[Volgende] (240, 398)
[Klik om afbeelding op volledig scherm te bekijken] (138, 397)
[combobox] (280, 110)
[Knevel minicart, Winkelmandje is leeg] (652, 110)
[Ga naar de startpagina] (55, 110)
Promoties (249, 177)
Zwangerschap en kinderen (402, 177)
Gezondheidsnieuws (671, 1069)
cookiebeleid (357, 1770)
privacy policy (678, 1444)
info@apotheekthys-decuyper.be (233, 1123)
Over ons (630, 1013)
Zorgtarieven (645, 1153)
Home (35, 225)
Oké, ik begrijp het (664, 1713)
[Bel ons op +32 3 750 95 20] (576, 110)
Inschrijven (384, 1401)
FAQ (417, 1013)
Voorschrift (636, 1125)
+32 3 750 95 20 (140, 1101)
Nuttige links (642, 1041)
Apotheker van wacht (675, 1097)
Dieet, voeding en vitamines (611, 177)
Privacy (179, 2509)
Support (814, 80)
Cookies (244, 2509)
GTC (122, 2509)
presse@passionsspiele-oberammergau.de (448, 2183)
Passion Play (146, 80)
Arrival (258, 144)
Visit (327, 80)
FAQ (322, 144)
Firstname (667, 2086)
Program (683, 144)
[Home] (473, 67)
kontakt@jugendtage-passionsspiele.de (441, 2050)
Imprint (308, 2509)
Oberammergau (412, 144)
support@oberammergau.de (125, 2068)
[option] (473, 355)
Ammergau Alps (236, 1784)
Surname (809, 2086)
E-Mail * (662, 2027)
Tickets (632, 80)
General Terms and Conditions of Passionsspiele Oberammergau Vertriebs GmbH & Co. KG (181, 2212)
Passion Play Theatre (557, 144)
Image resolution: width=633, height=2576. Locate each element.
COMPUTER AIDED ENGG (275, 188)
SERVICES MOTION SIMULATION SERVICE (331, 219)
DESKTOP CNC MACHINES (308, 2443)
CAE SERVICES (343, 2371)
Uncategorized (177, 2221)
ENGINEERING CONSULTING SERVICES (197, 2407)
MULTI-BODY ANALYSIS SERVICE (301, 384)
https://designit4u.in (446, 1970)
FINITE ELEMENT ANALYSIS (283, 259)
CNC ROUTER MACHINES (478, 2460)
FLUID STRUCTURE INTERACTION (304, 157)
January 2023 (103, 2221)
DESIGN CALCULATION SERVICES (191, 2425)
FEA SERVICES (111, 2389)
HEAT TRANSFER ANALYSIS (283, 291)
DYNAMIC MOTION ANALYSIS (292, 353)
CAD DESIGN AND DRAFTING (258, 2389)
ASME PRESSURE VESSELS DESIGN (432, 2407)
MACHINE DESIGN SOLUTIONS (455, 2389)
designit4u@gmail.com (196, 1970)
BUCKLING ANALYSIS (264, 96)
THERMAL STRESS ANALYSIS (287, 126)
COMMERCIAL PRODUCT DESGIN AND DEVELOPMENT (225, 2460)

--

Each line of the material that contains the string "MOTION" has to be copied out.

● **Result below**:
SERVICES MOTION SIMULATION SERVICE (331, 219)
DYNAMIC MOTION ANALYSIS (292, 353)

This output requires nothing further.